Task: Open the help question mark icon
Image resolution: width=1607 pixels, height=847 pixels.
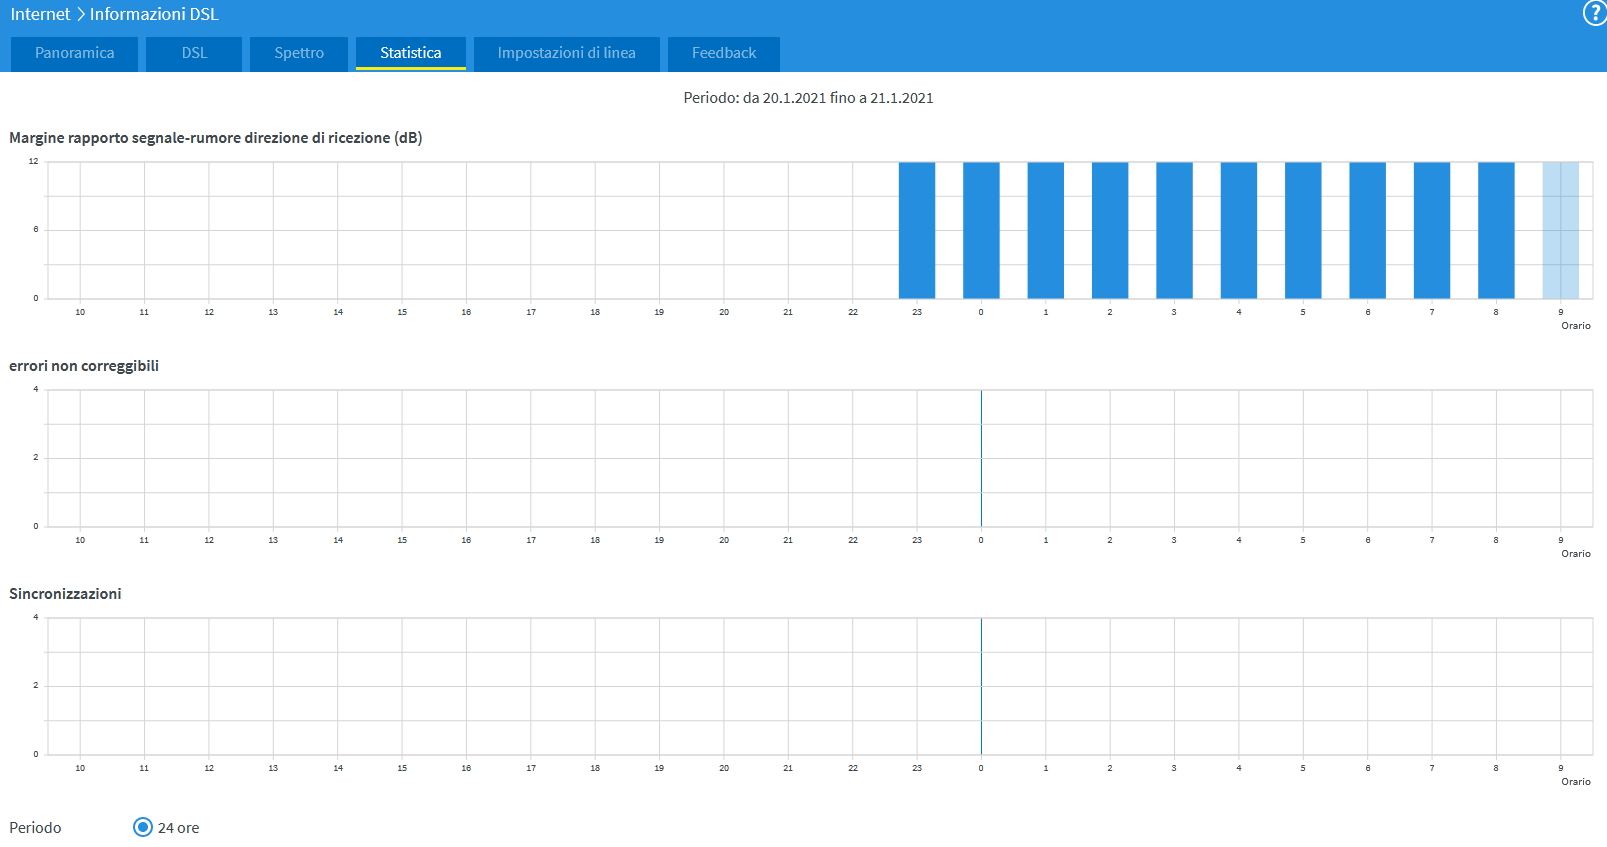Action: [1594, 13]
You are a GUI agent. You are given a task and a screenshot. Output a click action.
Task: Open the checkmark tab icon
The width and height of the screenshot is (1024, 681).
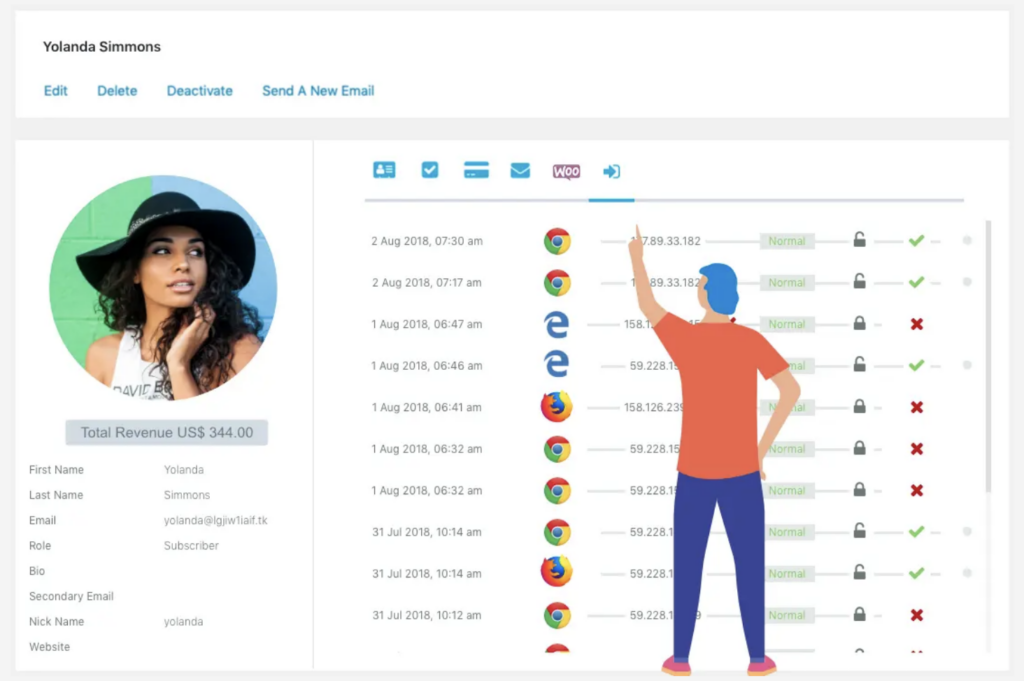(x=430, y=171)
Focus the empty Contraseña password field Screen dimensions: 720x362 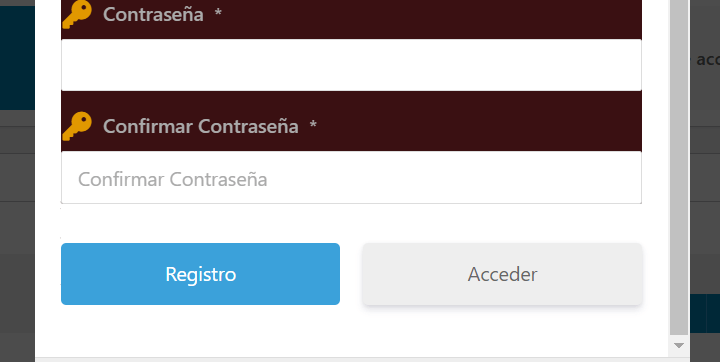coord(351,65)
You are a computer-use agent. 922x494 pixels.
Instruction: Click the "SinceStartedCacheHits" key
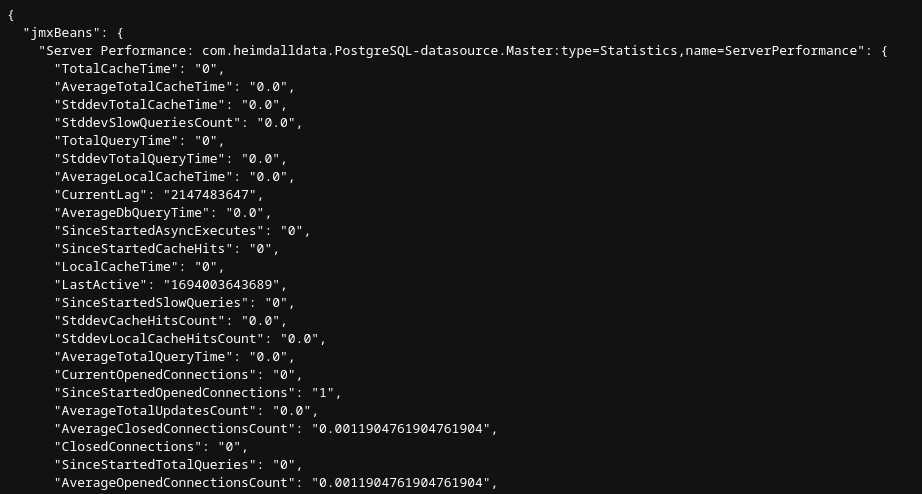[x=143, y=248]
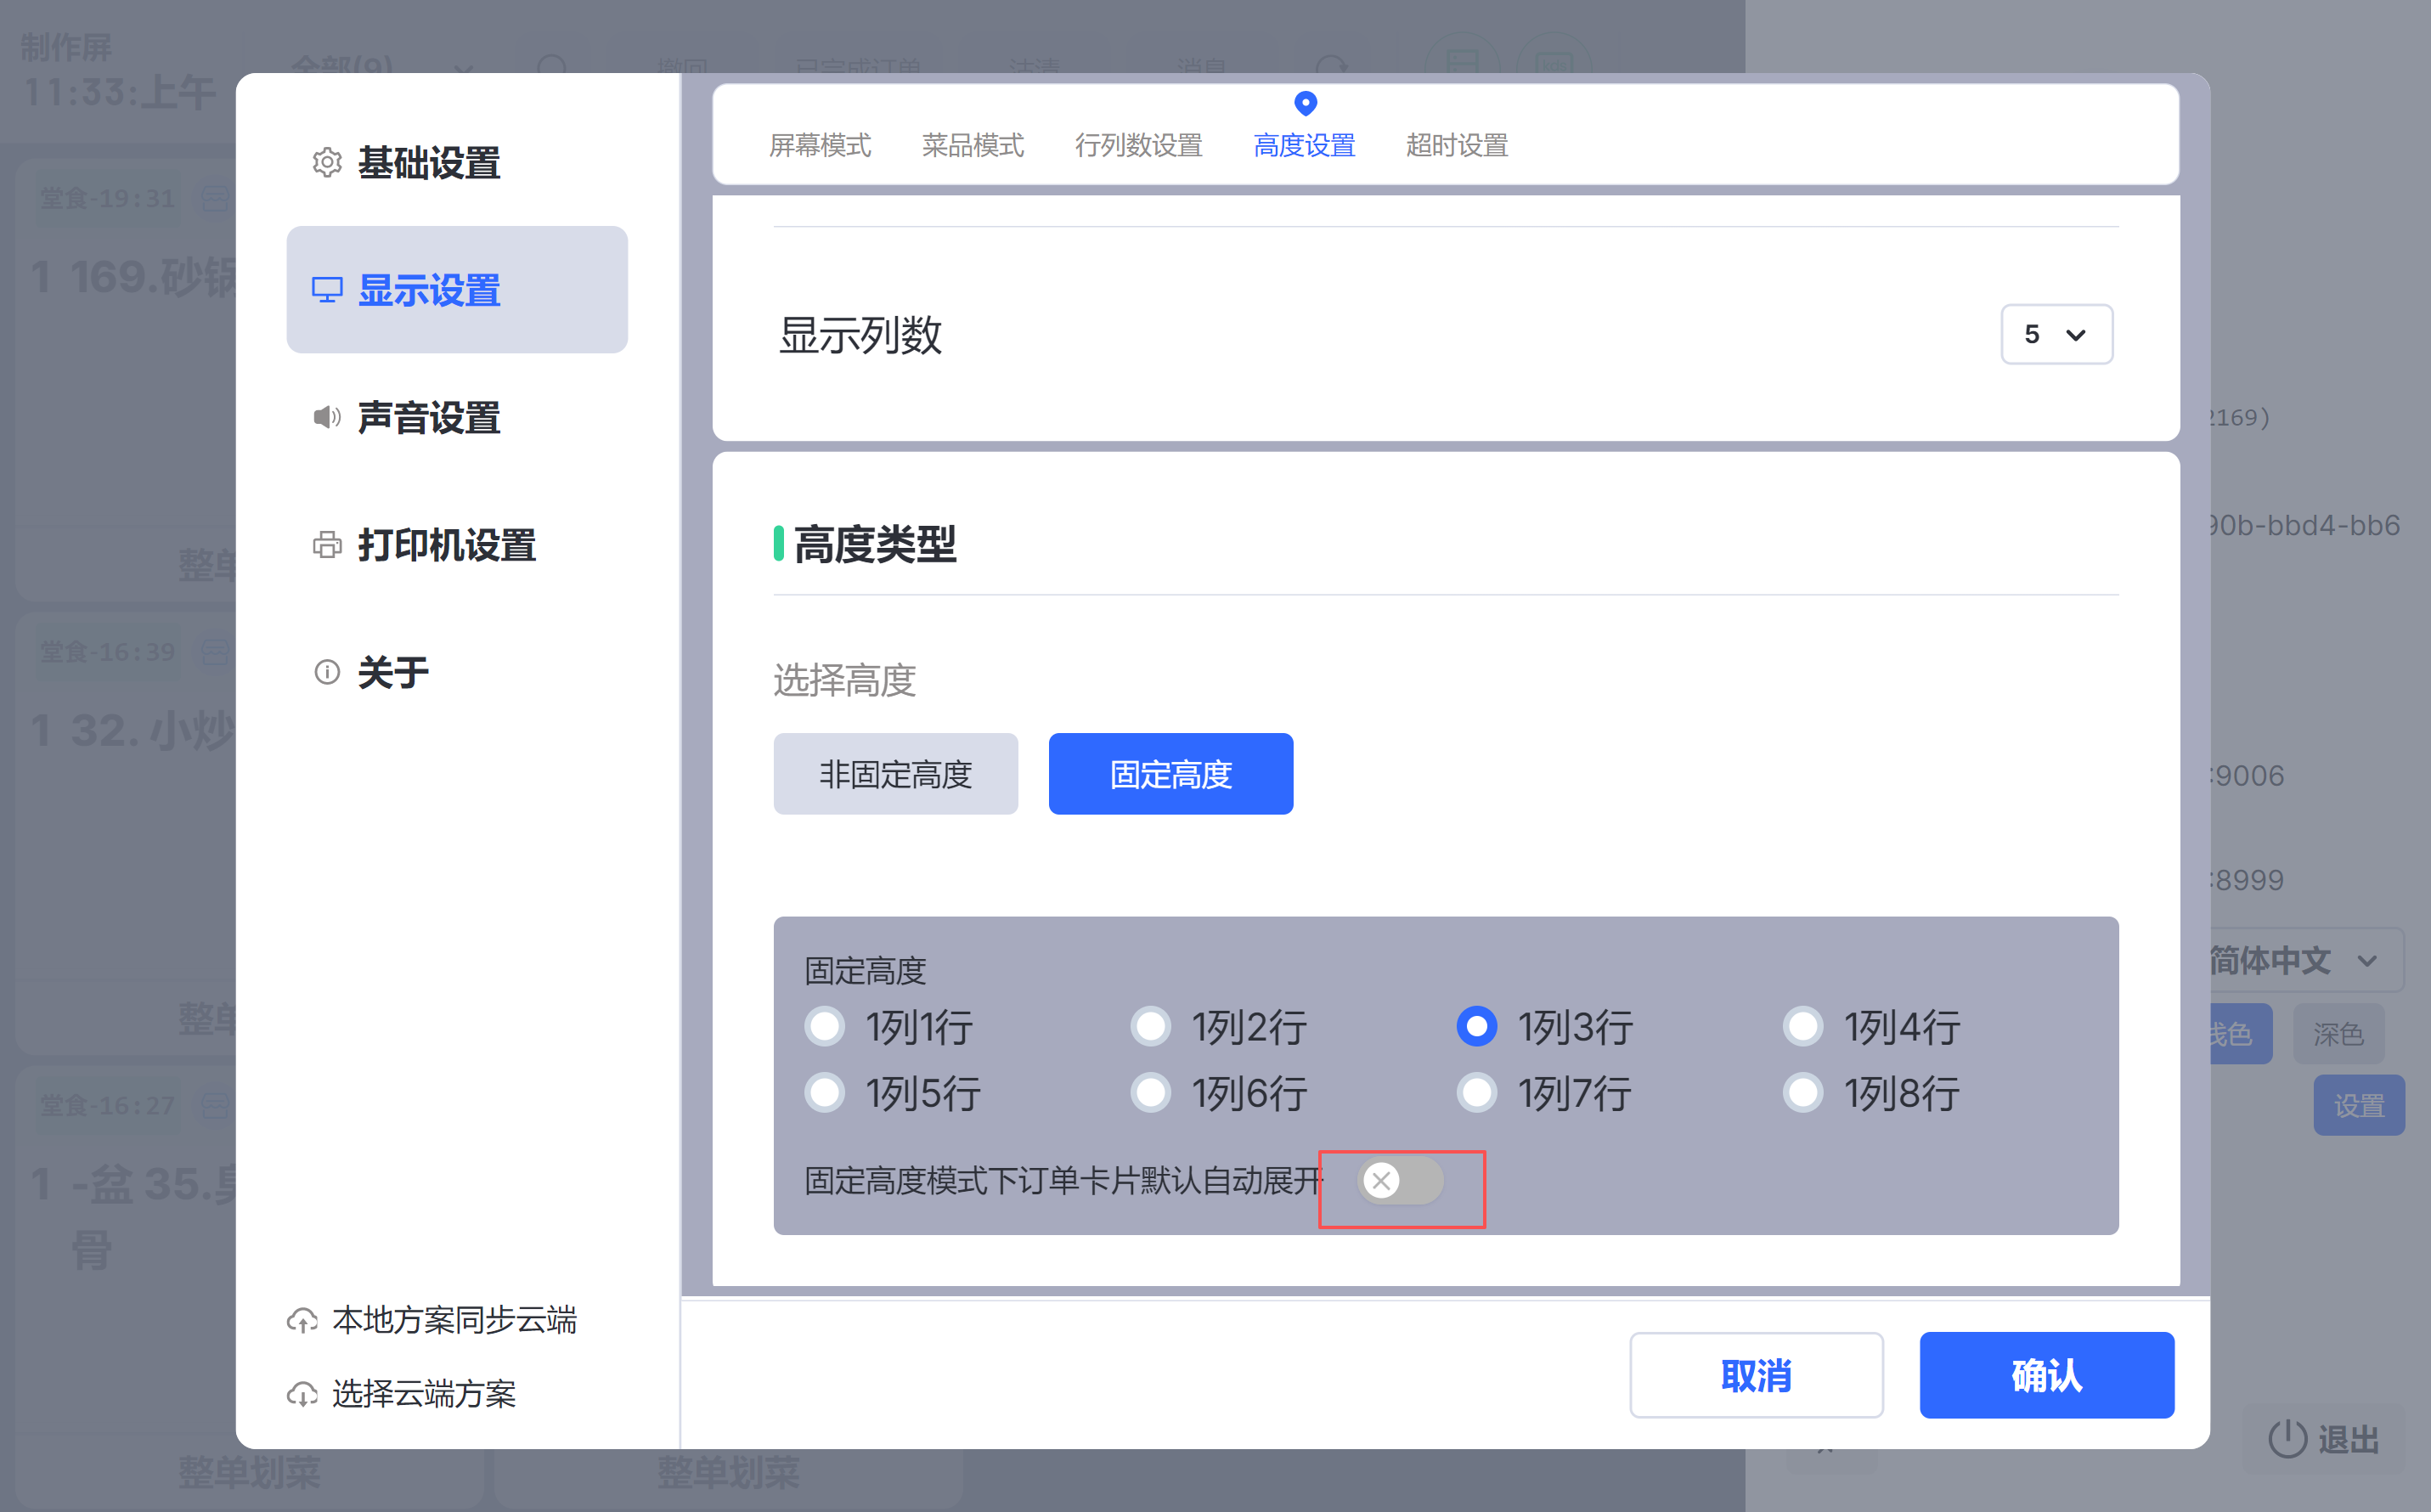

Exercise goal: Can you repeat the listing word for word, from the line with "You are a computer-use agent. 922x494 pixels." through the end of the listing, leaving out the pictures?

Solution for this problem:
You are a computer-use agent. 922x494 pixels.
Instruction: Click the "SinceStartedCacheHits" key
[x=143, y=248]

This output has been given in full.